Regrouping to synthesize feedback/final pilot assessment

Not many changes were made following the student interviews in Phase 2–a sign that we were converging on a viable prototype for distribution. To remedy the priming issue encountered in TA A’s interview, we shuffled the question order between the TA B and C interviews and landed on a solid layout: distributing topics well throughout and gradually ramping up our intended difficulty to prevent less-knowledgeable students from getting frustrated and giving up early on. As part of this pacing reform, we improved the flow of the assessment by reformatting Movie Budgets 2 (\(R^2\); compare trends visually) and Disease Screening (compare classification diagnostics visually) from groups of several nearly-identical items into single matrices.

Final assessment themes

The following table summarizes the learning objectives for each item in the most current version of the assessment.

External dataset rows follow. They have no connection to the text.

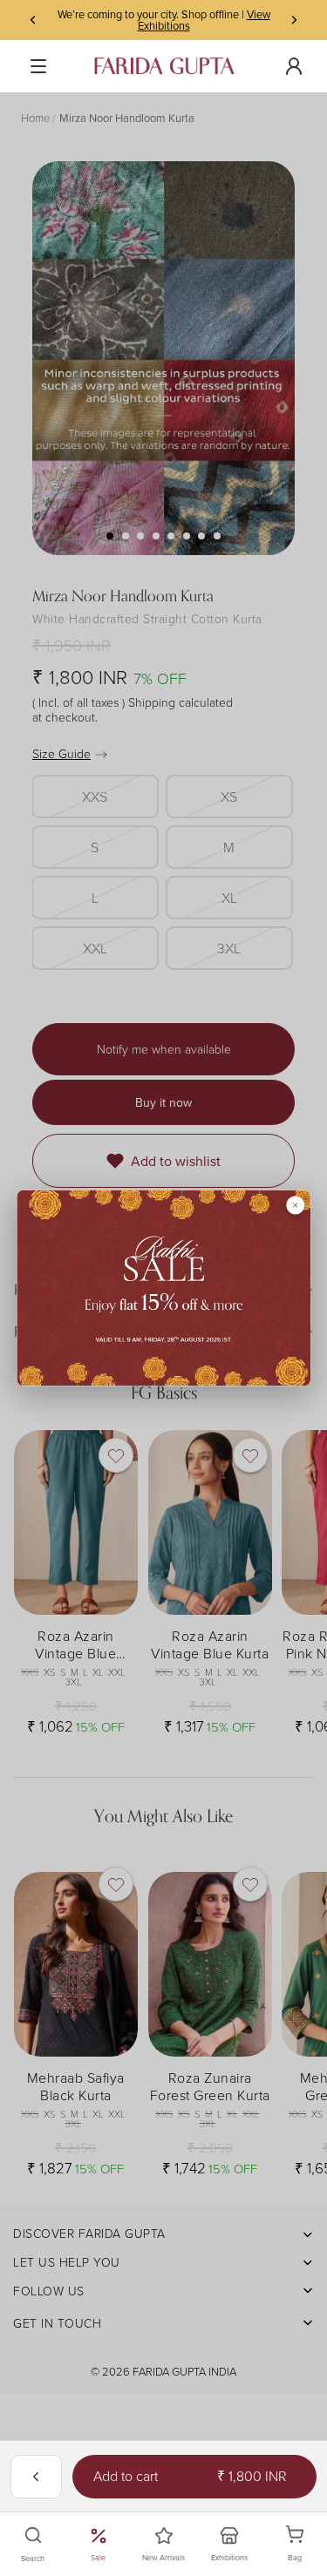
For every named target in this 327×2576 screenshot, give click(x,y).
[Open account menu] (294, 66)
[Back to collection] (36, 2476)
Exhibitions (229, 2557)
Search (32, 2558)
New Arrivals (163, 2557)
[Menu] (38, 66)
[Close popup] (295, 1205)
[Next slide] (294, 20)
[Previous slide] (33, 20)
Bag (304, 2544)
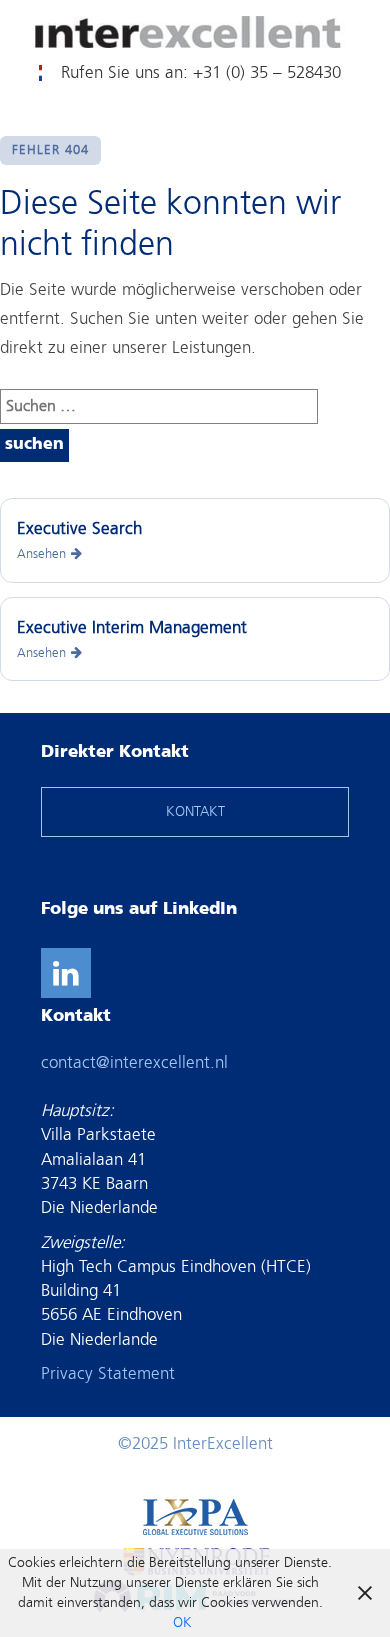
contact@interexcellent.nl (134, 1062)
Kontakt (32, 73)
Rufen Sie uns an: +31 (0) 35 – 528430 (201, 72)
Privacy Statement (108, 1373)
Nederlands (40, 73)
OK (182, 1622)
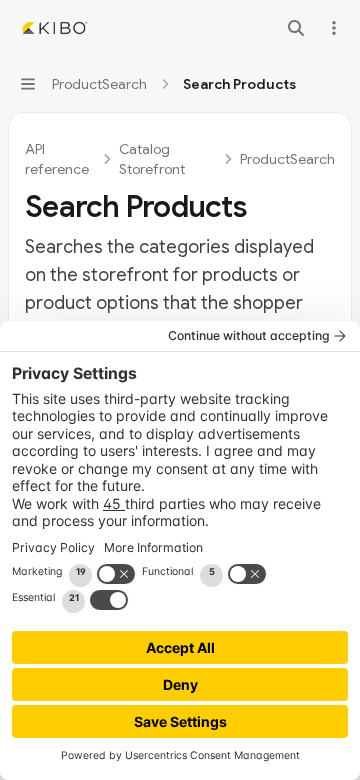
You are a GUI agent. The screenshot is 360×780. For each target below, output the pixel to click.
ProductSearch (287, 159)
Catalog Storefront (152, 159)
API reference (57, 159)
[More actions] (334, 28)
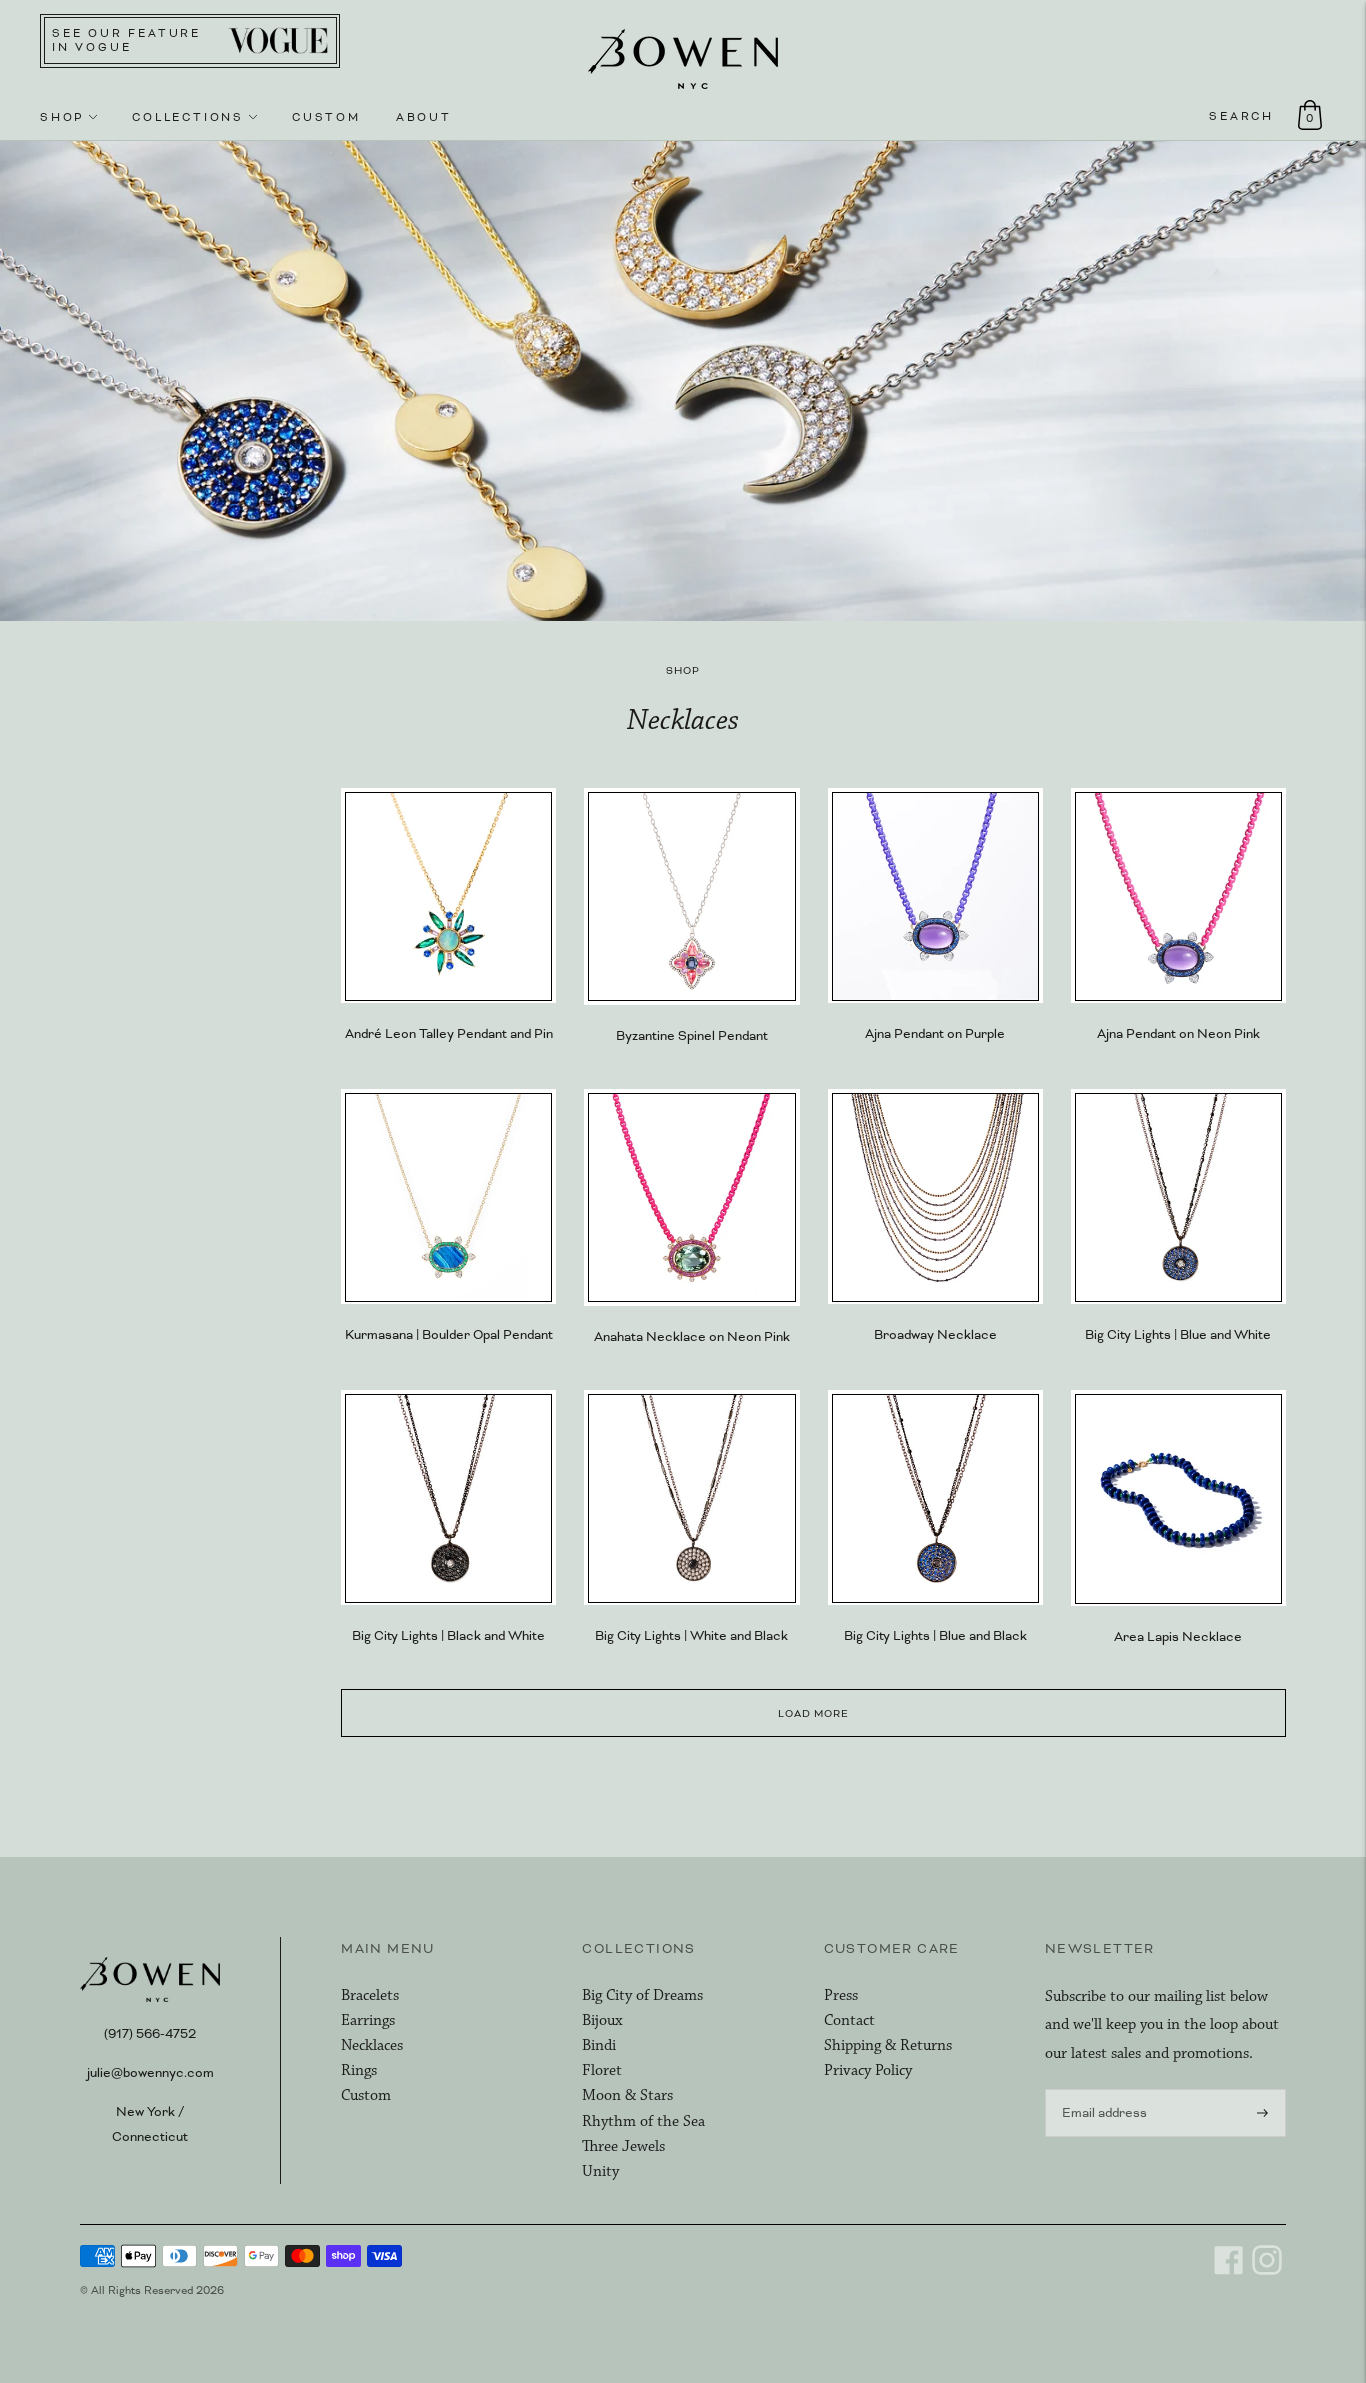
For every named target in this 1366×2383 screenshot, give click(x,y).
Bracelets (370, 1995)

Passage Learning Objective(s)
Storm Paths modeling; simulated data; interpret uncertainty
Movie Budgets 1 compare summary statistics visually
Movie Budgets 2 modeling; \(R^2\); compare trends visually
Application Screening ethics; modeling; proxy variable
Banana Conclusions causation; statistical communication
COVID Map interpret complex visualization; spatial data; time series data
interpret complex visualization; sophisticated scales
He Said She Said interpret basic visualization
interpret basic visualization
interpret basic visualization; sophisticated scales
Build-a-Plot data to visualization process
Disease Screening compare classification diagnostics visually
Realty Tree modeling; regression tree
modeling; regression tree; variable selection
Website Testing interpret trends visually; visualize uncertainty; modeling; time series data
interpret trends visually; visualize uncertainty; modeling; time series data; extrapolation
interpret trends visually; visualize uncertainty; modeling; time series data; extrapolation
Image Recognition ethics; modeling; representativeness of training data
Data Confidentiality ethics; data deidentification; statistical communication
Activity Journal structure data; store data
Movie Wrangling data cleaning; column-wise operations; string operations
data cleaning; column-wise operations; string operations
data cleaning; extrapolation
data wrangling; pseudocode; joins
data wrangling; pseudocode; joins
data wrangling; pseudocode; joins

Phase 3: Large-scale Student Pilot

Looking ahead, the next step after individual item tweaking and refinement will be real-world measurements of pacing and length and the feasibility for introductory data science students. Collaborating with the professors of Duke’s Introductory Data Science Course STA199, students across three sections will be invited to take the assessment as part of a typical homework assignment for the course. We will not solicit general feedback like in the previous interviews, instead asking just a single question at the end to get a rough estimate of how long it took to complete, since students will be completing it on their own time. The score students receive will not reflect their performance on the assessment, but rather will be simply awarded proportionally to how much was completed. To ensure students are actively engaging with the questions, there will be two attention checks added that must also be passed to earn credit.

In order to distribute the assessment at large and record students’ responses, the Quarto book has been converted into a Qualtrics survey. Once complete, large-scale analysis will be conducted, both to ensure that all questions are indeed appropriate for introductory level students and to explore potential instrument subscales.